- First tankōbon volume cover

花もて語れ
- Genre: Iyashikei
- Written by: Yukio Katayama [ja]; Momoji Higashi (cooperation);
- Illustrated by: Yukio Katayama
- Published by: Shogakukan
- Magazine: Monthly Big Comic Spirits (2010–2011); Weekly Big Comic Spirits (2012–2014);
- Original run: January 27, 2010 – July 28, 2014
- Volumes: 13
- Anime and manga portal

= Hanamote Katare =

Japanese manga series

 (花もて語れ, Hanamote Katare) is a Japanese manga series written and illustrated by Yukio Katayama, with collaboration of Momoji Higashi. It was serialized in Shogakukan's seinen manga magazine Monthly Big Comic Spirits (2010–11) and Weekly Big Comic Spirits (2012–14), with its chapters collected in thirteen tankōbon volumes.

==Synopsis==
Hana Sakura (佐倉 ハナ, Sakura Hana) is a girl who enjoys gazing at clouds and losing herself in daydreams. After the death of her parents, she is taken in by her aunt Haruka Sakura (佐倉 遥, Sakura Haruka), who lives in the countryside. However, Hana is shy and soft-spoken, and the local dialect further isolates her, making it difficult for her to communicate properly. One day, she encounters a young man named Shuji Origuchi (折口 柊二, Origuchi Shūji), who reads aloud from a book inside a tent. He later appears at her school as a student teacher. When Hana is assigned the role of narrator for the school's cultural festival, she hesitates. Origuchi, however, recognizes her talent for reading aloud and begins to coach her.

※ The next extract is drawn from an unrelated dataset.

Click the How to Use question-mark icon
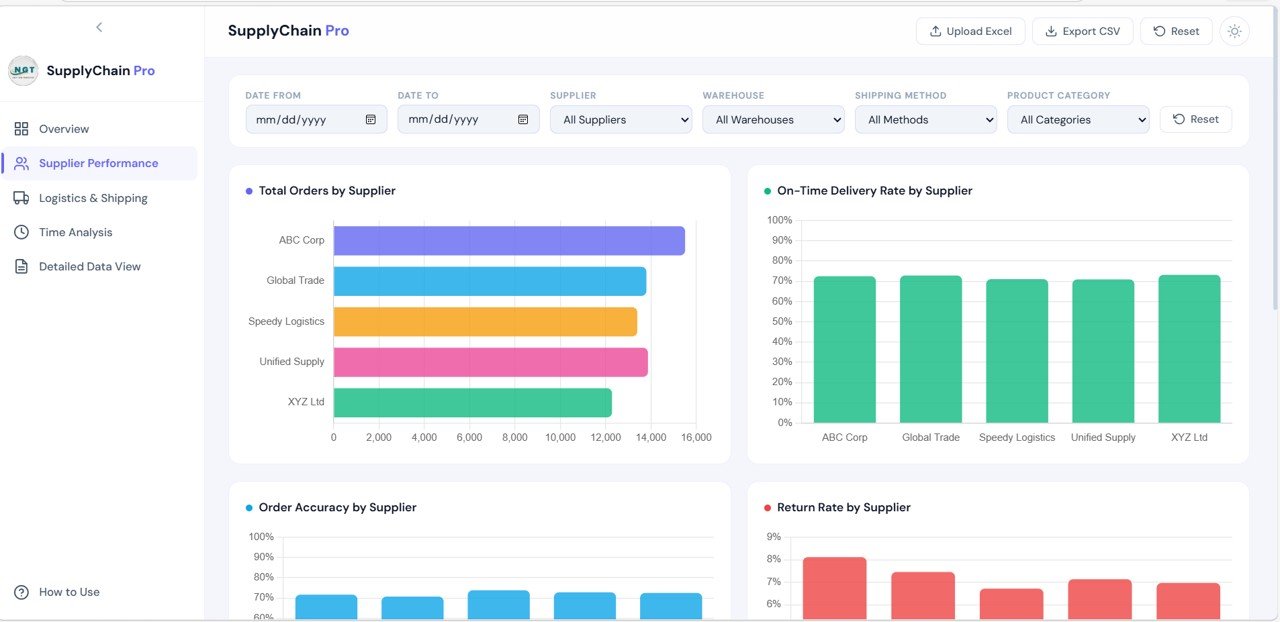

Years later, at age twenty-two, Hana has drifted away from reading aloud and moves to Tokyo, where she takes a job at Moon River Coffee. Still timid and frequently scolded for her quiet voice, she discovers a reading-aloud workshop run by Kinari Fujiiro (藤色 きなり, Fujiro Kinari). One day, Hana is brought by the head of human resources to meet Sasaki (佐左木), the president of the major family-restaurant chain, Redberry. His daughter, Mariko Sasaki (佐左木 満里子, Sasaki Mariko), has been withdrawn since her senior year of university, and he asks Hana to use reading aloud to befriend her and draw her out. Following Kinari's guidance, Hana visits Mariko and recites Kenji Miyazawa's Yamanashi, which moves Mariko deeply. Realizing her own passion for reading aloud, Hana joins Kinari's workshop alongside Mariko. There, she learns that Origuchi, the man she met in elementary school, is a senior disciple in the same workshop.

==Publication==
Written and illustrated by Yukio Katayama, with original concept and cooperation by Momoji Higashi, was serialized in Shogakukan's seinen manga magazine Monthly Big Comic Spirits from January 27, 2010, to December 27, 2011. The manga was later transferred to Weekly Big Comic Spirits, where it ran from May 14, 2012, to July 28, 2014. Shogakukan collected its chapters in thirteen tankōbon volumes, released from September 30, 2010, to September 30, 2014.

===Volumes===

| No. | Japanese release date | Japanese ISBN |
|---|---|---|
| 1 | September 30, 2010 | 978-4-09-183398-3 |
| 2 | March 30, 2011 | 978-4-09-183789-9 |
| 3 | September 30, 2011 | 978-4-09-184105-6 |
| 4 | March 30, 2012 | 978-4-09-184419-4 |
| 5 | August 30, 2012 | 978-4-09-184709-6 |
| 6 | November 30, 2012 | 978-4-09-184826-0 |
| 7 | February 28, 2013 | 978-4-09-185089-8 |
| 8 | May 30, 2013 | 978-4-09-185301-1 |
| 9 | August 30, 2013 | 978-4-09-185475-9 |
| 10 | November 29, 2013 | 978-4-09-185725-5 |
| 11 | February 28, 2013 | 978-4-09-186087-3 |
| 12 | June 30, 2014 | 978-4-09-186282-2 |
| 13 | September 30, 2014 | 978-4-09-186283-9 |

==Reception==
Hanamote Katare ranked eighteenth on Takarajimasha's Kono Manga ga Sugoi! list of best manga of 2011 for male readers. It was one of the Jury Recommended Works at the eighteenth Japan Media Arts Festival in 2014.